Problem statement: Express as a Markdown table with columns "Row" and "Line" the items starting with the line containing "You are a computer-use" and going on through the line containing "Go to the Revenue", numbering each row and leaving out blank lines.

═══ Exercise material

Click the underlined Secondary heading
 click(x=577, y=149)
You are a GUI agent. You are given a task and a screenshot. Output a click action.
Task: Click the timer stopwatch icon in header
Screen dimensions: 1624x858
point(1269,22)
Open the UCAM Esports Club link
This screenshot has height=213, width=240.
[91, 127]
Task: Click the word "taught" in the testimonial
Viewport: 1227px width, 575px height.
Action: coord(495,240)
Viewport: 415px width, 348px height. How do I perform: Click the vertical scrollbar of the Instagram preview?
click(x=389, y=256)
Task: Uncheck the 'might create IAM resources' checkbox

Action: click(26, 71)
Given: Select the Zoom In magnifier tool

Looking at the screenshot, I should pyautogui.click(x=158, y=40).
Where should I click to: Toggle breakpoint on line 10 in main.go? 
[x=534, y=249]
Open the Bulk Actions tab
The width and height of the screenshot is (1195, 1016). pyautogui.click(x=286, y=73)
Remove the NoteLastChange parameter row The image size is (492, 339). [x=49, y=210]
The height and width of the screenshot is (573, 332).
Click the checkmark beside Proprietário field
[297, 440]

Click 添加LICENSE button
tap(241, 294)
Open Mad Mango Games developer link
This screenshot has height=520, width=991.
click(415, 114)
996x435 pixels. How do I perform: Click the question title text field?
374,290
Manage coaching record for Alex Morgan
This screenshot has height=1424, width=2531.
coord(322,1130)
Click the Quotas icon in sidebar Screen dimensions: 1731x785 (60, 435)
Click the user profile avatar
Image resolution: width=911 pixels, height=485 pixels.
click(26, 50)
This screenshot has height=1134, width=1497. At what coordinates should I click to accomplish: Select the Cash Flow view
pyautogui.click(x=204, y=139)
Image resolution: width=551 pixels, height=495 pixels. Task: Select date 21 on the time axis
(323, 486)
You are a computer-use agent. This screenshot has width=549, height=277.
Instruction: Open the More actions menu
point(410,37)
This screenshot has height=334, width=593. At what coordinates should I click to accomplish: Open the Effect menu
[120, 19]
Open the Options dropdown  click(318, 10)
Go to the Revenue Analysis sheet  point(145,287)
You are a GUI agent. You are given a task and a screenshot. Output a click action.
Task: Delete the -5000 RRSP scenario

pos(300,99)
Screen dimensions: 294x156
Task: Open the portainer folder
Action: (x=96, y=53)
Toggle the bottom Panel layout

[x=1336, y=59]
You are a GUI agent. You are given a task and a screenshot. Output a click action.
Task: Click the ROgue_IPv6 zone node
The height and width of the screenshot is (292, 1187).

══════

The completed task:
| Row | Line |
|---|---|
| 1 | You are a computer-use agent. This screenshot has width=549, height=277. |
| 2 | Instruction: Open the More actions menu |
| 3 | point(410,37) |
| 4 | This screenshot has height=334, width=593. At what coordinates should I click to accomplish: Open the Effect menu |
| 5 | [120, 19] |
| 6 | Open the Options dropdown  click(318, 10) |
| 7 | Go to the Revenue Analysis sheet  point(145,287) |